Reyes-Vazquez C, Weisbrodt N, Dafny N
Life Sci. 1984 Aug 27;35(9):1015-21. doi: 10.1016/0024-3205(84)90668-4.
It had been reported that alpha interferon (alpha-IFN) induces endorphin-like effects such as analgesia and catatonia. These effects, reversed and prevented by naloxone, suggest that the alpha-IFN effect is mediated via opiate receptors. In order to examine this hypothesis, the present study was initiated. Extracellular cortical cell recording and microiontophoretic application of alpha-IFN, morphine, and naloxone, as well as the application of these three drugs on the coaxially stimulated guinea-pig ileum preparation were used. alpha-IFN application induced excitation in cortical cells and on the guinea-pig ileum. In contrast, the main effect elicited by morphine was a decrease in both preparations. Naloxone was able to reverse and/or prevent the morphine effects in both preparations, but failed to alter the effects induced by alpha-IFN. The present observations using the guinea-pig ileum preparation and cortical neurons recording failed to support the hypothesis that alpha-IFN effects are mediated via opiate receptors.

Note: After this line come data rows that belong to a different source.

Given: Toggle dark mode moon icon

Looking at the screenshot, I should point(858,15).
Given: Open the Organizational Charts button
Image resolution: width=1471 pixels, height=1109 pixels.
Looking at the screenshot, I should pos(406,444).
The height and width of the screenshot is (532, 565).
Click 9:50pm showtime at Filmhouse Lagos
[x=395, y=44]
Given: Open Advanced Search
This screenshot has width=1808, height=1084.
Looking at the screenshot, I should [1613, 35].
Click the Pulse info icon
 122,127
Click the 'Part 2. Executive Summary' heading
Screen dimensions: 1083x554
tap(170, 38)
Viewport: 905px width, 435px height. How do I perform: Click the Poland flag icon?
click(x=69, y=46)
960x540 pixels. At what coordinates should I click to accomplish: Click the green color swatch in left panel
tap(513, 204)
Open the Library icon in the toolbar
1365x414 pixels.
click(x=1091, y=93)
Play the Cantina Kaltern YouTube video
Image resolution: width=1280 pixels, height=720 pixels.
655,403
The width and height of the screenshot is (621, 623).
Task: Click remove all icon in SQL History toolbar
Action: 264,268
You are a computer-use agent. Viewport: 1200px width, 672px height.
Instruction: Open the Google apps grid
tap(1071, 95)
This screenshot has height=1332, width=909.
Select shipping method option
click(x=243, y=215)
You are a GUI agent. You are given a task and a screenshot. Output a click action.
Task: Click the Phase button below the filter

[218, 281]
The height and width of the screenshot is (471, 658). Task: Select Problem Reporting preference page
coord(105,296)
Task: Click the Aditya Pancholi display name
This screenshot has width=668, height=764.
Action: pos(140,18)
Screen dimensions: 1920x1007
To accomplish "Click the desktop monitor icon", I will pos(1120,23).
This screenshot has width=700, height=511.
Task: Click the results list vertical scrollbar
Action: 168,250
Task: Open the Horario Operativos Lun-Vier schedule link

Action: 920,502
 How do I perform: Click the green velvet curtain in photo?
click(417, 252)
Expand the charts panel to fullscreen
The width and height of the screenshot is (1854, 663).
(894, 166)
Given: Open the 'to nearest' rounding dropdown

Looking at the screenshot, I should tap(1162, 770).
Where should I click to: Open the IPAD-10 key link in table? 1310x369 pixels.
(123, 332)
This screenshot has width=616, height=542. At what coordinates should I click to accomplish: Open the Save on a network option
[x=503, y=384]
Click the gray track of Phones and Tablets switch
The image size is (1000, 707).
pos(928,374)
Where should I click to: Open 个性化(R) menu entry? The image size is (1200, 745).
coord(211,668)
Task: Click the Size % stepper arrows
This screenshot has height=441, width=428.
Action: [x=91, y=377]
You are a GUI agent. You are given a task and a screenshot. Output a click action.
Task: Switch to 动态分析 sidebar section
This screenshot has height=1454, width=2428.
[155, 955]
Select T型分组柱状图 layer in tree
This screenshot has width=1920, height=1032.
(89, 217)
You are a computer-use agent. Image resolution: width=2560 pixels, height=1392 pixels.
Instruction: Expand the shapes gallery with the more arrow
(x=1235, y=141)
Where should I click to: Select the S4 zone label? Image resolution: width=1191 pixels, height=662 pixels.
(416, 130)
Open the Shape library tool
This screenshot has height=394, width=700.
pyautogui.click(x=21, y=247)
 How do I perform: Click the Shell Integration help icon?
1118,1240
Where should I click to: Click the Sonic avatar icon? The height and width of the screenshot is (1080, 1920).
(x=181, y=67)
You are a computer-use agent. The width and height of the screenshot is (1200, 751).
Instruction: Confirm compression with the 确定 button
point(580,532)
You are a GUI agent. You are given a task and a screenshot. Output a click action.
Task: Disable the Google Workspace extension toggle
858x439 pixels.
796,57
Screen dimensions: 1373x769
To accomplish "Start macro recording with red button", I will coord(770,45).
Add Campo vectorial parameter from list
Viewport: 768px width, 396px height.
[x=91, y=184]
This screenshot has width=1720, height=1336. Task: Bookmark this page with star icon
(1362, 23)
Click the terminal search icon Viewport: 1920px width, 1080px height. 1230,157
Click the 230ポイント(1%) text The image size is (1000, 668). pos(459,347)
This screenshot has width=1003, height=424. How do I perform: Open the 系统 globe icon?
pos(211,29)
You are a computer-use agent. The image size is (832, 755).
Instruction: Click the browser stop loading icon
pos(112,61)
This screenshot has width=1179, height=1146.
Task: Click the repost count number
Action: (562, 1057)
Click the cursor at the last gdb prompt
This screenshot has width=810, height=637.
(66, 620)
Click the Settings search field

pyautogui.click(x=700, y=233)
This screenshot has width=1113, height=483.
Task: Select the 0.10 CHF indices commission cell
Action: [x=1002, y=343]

据报道,α干扰素(α-IFN)可诱导内啡肽样效应,如镇痛和紧张症。这些效应可被纳洛酮逆转和预防,提示α-IFN的效应是通过阿片受体介导的。为了检验这一假设,开展了本研究。采用细胞外皮质细胞记录以及α-IFN、吗啡和纳洛酮的微量离子导入法,同时还将这三种药物应用于同轴刺激的豚鼠回肠标本。应用α-IFN可引起皮质细胞和豚鼠回肠兴奋。相反,吗啡引起的主要效应是两种标本的活动均降低。纳洛酮能够逆转和/或预防两种标本中的吗啡效应,但未能改变α-IFN所诱导的效应。本研究利用豚鼠回肠标本和皮质神经元记录所得的观察结果,未能支持α-IFN效应是通过阿片受体介导的这一假设。